Gaming simulation hopes to reduce life expectancy gap

Living a few miles apart can have a decade difference in how long people lead active lives

When a team chooses to apply an intervention it is considered “a move”, much like a snakes and ladders game. Photograph: Druyts.t/ Wikipedia
When a team chooses to apply an intervention it is considered “a move”, much like a snakes and ladders game. Photograph: Druyts.t/ Wikipedia

A unique simulation, akin to ‘war gaming’, has been launched to help find ways to reduce gaps in “healthy life expectancy”.

People living only a few miles apart can face over a decade's difference in how long they can expect to lead healthy and active lives. The new simulation was launched yesterday at the British Science Festival and aims to discover which strategies reduce this gap in health inequality without increasing spending on health or social care.

People in different areas have "widely different expectations of healthy life", said Prof Tom Kirkwood, director of Newcastle University's Initiative on Changing Age and one of the researchers involved. "If you hop on the Jubilee line of the London underground heading southwest, you can shed a year for every stop on the line," he said.

Health experts, academics, members of the city council’s Health and Wellbeing board, clinical commissioning groups, people from industry and the voluntary sector, as well as people aged 55 and over, will take part.

READ SOME MORE

The mission is to identify ways to “reduce by 50 per cent the difference in healthy life expectancy between social classes for people aged 55 in the next ten years”, said Prof Kirkwood.

The experts believe that opportunities for healthier living might make a real difference in age-related, chronic illnesses, such as heart disease, stroke, diabetes, arthritis and some cancers. All of these are made more likely by environment and lifestyle factors, including poor diet, lack of physical activity, smoking and alcohol, according to the researchers.

Two teams will compete in the simulation, which the researchers liken to a board game connected to a computer model. Everyone involved will be briefed on available “interventions”. When a team chooses to apply an intervention it is considered “a move”, much like a snakes and ladders game, they explained.

“It comes out of war gaming really - a bit like capturing the fortress on the hilltop, but the aim is to develop a strategy,” said Prof Kirkwood. “Choices made by the teams get sanity-tested at various stages and are put to a vote.”

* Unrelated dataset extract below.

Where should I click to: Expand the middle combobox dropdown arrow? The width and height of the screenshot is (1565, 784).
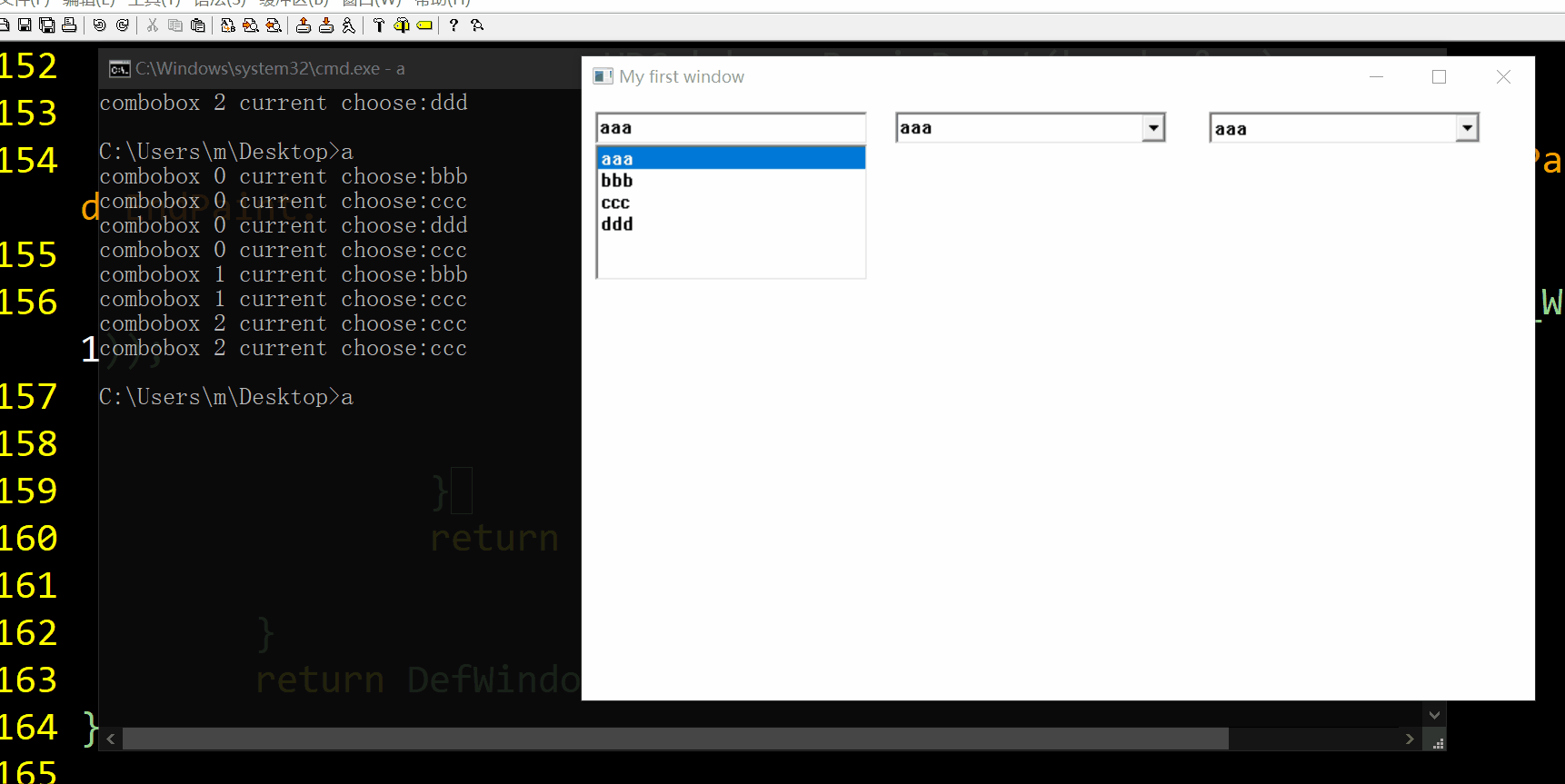1153,128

The teams are monitored “big brother style” and experts will be on hand to project what might be the consequences of interventions. At each move, the model will “compute a score to close or widen the gap”.

“It’s a game but we’ve spent a lot of preparatory time and money getting it ready,” added Prof Kirkwood.

A theoretical “win” closes the gap and achieves the goals of the health project.

The participants will be provided with available interventions but there will be opportunities to suggest new ones, said the researchers. "Human factors come into it," said Peter Gore, professor of practice for ageing at Newcastle University.

“There’s no way you could write their decisions in without involving them,” he added. “There will be Eureka moments that wouldn’t have happened without people.”

“This is so much more than an academic exercise,” said Prof Gore. “It is an exciting opportunity to try some radical solutions.”

The simulation will take place over two days later this month and is expected to deliver a format that can be replayed in any other region in the world.